Texte intégral
Le Figaro : La très probable reprise d'Air Liberté par British Airways n'est-elle pas un échec pour le gouvernement français qui souhaitait construire un pôle aérien privé français ? N'aurait-il pas fallu intervenir plus tôt ?
Anne-Marie Idrac : La compagnie Air Liberté est une société entièrement privée, je tenais à le rappeler. Est-ce un échec pour le gouvernement ? Bien sûr que non. C'est d'abord un échec pour ceux qui ont géré la compagnie jusqu'à maintenant. Il faut bien constater que cette compagnie s'est lancée dans un développement très rapide, peut-être trop rapide, sans véritable assise financière. C'est ce que l'État et le Conseil supérieur de l'aviation marchande ont à plusieurs reprises rappelé. Mais s'agissant d'une compagnie privée, personne ne pouvait se substituer aux responsables de l'entreprise.
Après avoir déposé le bilan, son actionnaire principal, le groupe Rivaud, s'est associé à British Airways pour proposer un plan de continuation. J'aurais bien évidemment préféré qu'il en soit autrement. Cependant, cette solution permettra de sauvegarder un grand nombre d'emplois en France, et c'est ce qui me paraît le plus important.

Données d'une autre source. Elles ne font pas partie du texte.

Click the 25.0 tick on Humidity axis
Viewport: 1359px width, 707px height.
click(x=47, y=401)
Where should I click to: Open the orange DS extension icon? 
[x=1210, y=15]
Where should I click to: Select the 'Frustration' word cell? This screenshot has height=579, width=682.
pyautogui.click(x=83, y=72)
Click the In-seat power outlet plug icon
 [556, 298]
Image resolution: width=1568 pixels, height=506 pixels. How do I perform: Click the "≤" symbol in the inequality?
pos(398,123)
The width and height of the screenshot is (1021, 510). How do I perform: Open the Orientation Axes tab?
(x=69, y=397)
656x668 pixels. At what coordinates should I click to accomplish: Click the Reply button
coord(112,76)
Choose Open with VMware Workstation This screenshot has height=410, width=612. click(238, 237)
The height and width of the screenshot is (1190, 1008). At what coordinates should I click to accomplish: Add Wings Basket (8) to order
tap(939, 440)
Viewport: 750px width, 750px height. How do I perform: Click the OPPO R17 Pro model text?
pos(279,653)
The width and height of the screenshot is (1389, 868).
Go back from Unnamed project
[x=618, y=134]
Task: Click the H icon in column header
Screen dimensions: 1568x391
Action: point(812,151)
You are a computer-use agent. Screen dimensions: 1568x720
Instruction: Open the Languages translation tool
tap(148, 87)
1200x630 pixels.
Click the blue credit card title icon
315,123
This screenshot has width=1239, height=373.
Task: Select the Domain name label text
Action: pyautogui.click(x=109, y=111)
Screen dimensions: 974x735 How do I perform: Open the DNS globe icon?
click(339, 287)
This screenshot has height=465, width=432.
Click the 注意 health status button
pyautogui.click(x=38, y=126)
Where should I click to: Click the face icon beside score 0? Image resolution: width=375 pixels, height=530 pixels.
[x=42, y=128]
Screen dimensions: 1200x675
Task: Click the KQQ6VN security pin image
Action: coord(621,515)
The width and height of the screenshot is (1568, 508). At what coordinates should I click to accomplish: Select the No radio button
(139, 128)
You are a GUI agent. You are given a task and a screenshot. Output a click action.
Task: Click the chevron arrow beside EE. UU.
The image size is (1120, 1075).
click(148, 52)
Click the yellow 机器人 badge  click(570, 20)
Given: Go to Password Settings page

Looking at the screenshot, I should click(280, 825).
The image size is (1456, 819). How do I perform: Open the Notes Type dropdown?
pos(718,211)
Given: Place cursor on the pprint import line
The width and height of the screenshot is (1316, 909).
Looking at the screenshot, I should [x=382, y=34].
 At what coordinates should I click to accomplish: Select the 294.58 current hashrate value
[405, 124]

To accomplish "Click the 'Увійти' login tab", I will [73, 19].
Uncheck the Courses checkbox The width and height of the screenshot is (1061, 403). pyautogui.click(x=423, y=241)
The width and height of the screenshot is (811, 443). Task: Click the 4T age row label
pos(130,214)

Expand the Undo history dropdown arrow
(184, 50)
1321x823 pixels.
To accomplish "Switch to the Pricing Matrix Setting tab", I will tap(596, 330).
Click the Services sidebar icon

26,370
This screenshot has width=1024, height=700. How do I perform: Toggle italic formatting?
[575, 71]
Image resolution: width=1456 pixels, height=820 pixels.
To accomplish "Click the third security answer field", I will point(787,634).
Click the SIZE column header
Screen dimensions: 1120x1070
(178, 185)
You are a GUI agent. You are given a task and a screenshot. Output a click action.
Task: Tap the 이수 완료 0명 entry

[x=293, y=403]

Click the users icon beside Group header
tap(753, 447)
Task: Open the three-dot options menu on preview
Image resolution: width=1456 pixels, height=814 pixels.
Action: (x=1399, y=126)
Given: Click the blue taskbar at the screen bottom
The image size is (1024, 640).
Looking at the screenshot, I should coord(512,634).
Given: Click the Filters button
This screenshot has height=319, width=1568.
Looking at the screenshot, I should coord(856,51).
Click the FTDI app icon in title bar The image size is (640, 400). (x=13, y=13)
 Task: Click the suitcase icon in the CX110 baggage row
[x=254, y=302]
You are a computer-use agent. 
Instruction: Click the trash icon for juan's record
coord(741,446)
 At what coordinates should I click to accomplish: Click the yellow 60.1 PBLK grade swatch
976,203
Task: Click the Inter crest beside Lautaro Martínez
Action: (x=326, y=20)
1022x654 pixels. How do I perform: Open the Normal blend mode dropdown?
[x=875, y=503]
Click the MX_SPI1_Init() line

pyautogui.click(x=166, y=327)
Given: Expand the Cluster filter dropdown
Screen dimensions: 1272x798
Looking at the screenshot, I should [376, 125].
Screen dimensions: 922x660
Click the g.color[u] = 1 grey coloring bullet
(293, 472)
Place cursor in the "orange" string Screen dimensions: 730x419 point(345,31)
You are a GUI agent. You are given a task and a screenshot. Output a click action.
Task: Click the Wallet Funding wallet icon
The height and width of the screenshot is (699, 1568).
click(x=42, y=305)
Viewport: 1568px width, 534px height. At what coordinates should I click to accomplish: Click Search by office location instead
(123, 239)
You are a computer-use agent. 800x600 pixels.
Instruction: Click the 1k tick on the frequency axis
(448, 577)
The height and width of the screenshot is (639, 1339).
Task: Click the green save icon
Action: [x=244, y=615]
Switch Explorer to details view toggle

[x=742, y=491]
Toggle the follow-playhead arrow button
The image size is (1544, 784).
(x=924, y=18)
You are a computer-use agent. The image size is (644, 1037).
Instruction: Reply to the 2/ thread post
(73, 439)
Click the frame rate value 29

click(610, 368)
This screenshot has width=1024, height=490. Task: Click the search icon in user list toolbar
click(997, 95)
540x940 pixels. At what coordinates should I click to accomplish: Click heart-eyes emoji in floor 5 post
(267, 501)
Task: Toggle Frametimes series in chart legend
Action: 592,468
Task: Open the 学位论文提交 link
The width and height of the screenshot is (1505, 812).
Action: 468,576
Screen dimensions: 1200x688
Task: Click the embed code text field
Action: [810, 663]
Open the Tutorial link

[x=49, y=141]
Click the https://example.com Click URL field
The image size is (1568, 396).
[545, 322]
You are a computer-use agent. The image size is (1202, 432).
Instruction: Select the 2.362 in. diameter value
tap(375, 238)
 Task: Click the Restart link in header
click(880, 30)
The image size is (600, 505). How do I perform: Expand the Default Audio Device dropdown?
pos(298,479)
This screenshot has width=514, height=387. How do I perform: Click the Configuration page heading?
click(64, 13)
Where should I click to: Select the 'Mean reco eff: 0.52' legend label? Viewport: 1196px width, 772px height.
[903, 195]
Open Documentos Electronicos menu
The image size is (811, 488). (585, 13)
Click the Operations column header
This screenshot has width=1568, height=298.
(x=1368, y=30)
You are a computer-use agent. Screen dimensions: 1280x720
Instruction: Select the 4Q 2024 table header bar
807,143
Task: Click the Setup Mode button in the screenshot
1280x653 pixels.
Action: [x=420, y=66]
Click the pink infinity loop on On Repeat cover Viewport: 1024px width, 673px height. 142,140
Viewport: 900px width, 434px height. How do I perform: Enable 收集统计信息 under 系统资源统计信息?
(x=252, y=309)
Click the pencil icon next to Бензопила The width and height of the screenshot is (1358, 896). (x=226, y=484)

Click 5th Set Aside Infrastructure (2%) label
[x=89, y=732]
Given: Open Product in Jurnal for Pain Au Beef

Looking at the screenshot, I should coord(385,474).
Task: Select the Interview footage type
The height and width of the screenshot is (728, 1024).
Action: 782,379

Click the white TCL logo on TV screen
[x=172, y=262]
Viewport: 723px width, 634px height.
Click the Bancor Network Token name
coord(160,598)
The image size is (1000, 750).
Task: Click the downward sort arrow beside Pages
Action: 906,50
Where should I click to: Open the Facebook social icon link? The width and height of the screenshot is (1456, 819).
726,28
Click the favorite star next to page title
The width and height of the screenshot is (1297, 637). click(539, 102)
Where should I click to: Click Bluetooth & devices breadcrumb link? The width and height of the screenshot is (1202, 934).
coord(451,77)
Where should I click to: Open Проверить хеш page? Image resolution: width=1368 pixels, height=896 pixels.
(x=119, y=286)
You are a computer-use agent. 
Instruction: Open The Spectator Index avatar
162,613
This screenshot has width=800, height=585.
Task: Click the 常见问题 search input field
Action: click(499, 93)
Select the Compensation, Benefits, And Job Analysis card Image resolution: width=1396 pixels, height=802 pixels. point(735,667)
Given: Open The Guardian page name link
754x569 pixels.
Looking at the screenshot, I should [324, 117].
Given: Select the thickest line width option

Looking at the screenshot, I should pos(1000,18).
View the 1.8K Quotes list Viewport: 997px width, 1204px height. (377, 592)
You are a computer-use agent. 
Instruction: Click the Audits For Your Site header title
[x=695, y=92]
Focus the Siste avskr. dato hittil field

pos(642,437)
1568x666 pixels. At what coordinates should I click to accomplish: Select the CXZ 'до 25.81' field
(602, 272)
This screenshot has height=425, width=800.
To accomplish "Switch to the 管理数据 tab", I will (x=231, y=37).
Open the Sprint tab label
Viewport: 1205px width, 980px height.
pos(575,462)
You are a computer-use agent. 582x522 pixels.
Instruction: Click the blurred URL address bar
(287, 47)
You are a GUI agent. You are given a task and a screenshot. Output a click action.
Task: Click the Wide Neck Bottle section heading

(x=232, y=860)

Le Figaro : Y a-t-il encore la place pour la constitution d'un pôle aérien privé ?
Anne-Marie Idrac : Il convient de ne pas se tromper d'enjeu. Le premier objectif du gouvernement est le redressement du Groupe Air France et donc le maintien au niveau international d'un transporteur aérien français de taille mondiale. Cependant, le marché français, domestique et international, est suffisamment important pour permettre la c o-existence de plusieurs compagnies et proposer aux clients une offre diversifiée.
Le Figaro : Ne craignez-vous pas que le renforcement de British Airways en France compromette le redressement du Groupe Air France et notamment d'Air Inter Europe ?
Anne-Marie Idrac : Le redressement d'Air France est en marche. Les résultats de la compagnie laissent prévoir un équilibre financier l'année prochaine. Cependant, des efforts sont encore nécessaires pour maintenir la compétitivité de la compagnie au niveau international. Ils devront être vigoureux, courageux et s'inscrire dans la durée. Air France doit en effet faire face à la concurrence de ses principales rivales européennes comme British Airways ou Lufthansa, qui continuent de leur côté à améliorer leur performances. Il s'agit d'une véritable course-poursuite.
La situation d'Air Inter Europe est plus préoccupante. La compagnie doit améliorer sa compétitivité et regagner des parts de marché sur le réseau domestique. Un plan pour les deux prochaines années et une nouvelle politique commerciale, notamment les navettes, ont été élaborés. Ces mesures, tout comme la fusion avec Air France, sont indispensables pour le redressement de la compagnie. Le renforcement de British Airways et des filiales se traduira par une concurrence encore plus vive sur le marché français. C'est aussi une justification supplémentaire aux efforts demandés, non à leur remise en cause. Je suis convaincue que notre transporteur national peut relever ce défi.
Le Figaro : Êtes-vous favorable à une reprise d'AOM par Air France ?
Anne-Marie Idrac : La compagnie AOM fait partie des actifs du Crédit Lyonnais que le CDR a reçu mission de vendre dans les meilleures conditions possibles. Préalablement, il faut valoriser cet actif. Je vous rappelle qu'un rachat d'AOM par Air France est impossible jusqu'en mars 1997, en raison des engagements pris au niveau européen dans le cadre du plan de redressement d'Air France. Au-delà de cette date, la question n'a pas été étudiée. Elle nécessite une réflexion préalable. Mais pourquoi pas ?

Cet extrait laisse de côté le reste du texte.